Stored items

==============================

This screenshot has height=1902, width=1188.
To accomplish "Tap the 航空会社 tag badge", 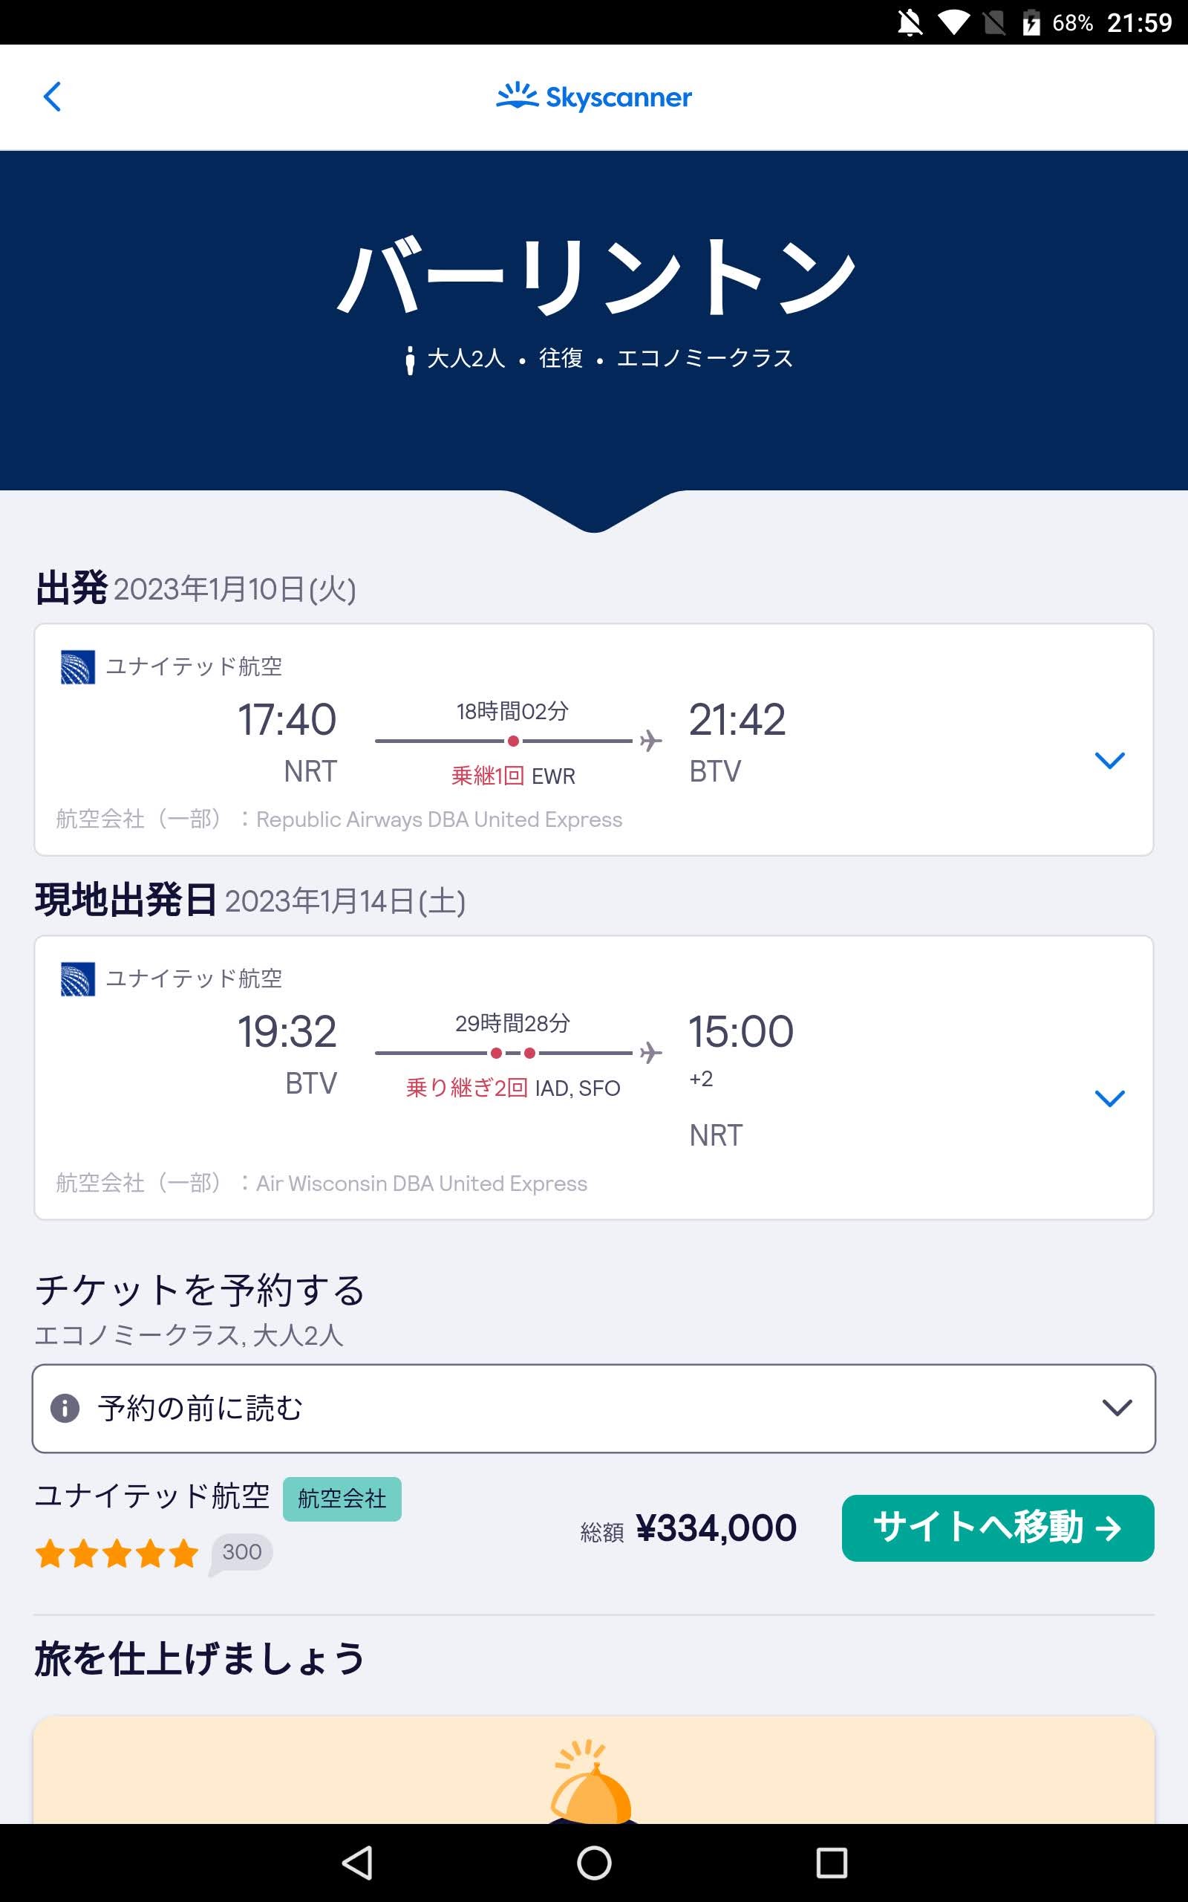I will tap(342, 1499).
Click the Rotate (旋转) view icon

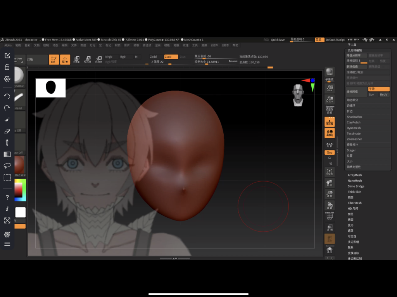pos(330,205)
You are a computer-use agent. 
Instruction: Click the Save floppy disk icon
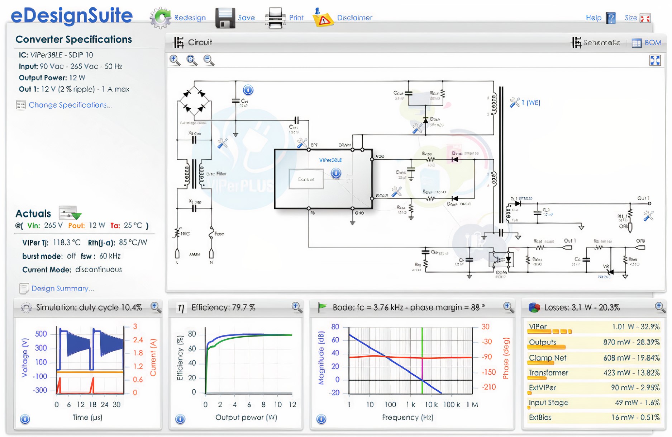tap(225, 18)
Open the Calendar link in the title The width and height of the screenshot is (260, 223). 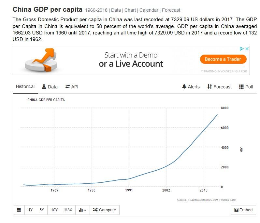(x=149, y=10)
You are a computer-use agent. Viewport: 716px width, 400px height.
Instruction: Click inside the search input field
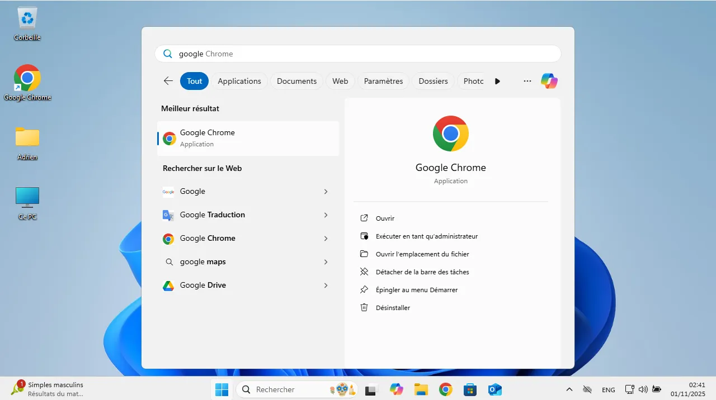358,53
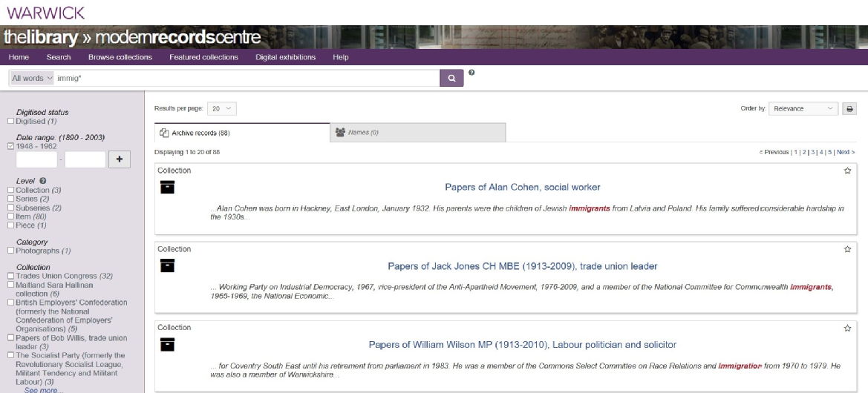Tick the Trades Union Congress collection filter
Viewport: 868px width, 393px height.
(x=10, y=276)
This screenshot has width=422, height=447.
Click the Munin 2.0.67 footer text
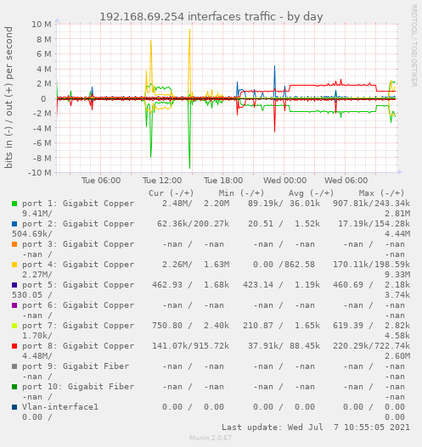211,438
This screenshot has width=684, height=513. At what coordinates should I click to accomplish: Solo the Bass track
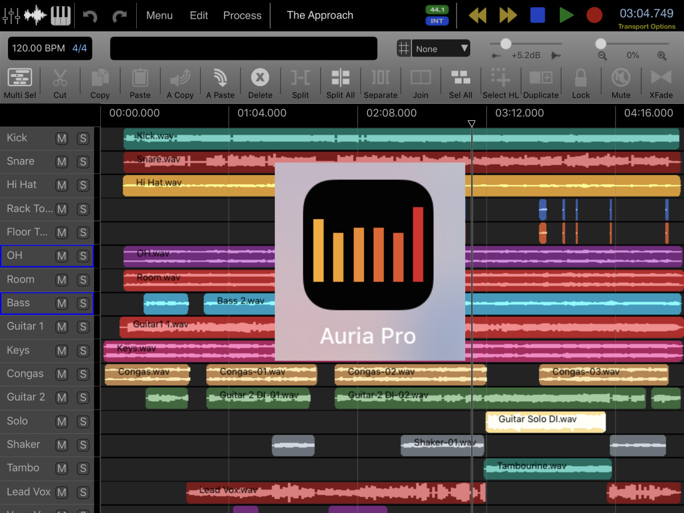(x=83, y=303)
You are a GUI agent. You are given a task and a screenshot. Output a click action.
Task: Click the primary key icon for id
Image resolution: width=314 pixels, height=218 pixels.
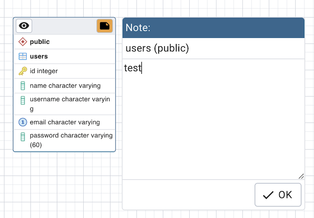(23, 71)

==============================

EXERCISE OBJECTIVE – Return every line above that contains the word "computer".

THE COMPLETED TASK –
You are a computer-use agent. 
You are a computer-use agent. Viewport: 716px width, 400px height.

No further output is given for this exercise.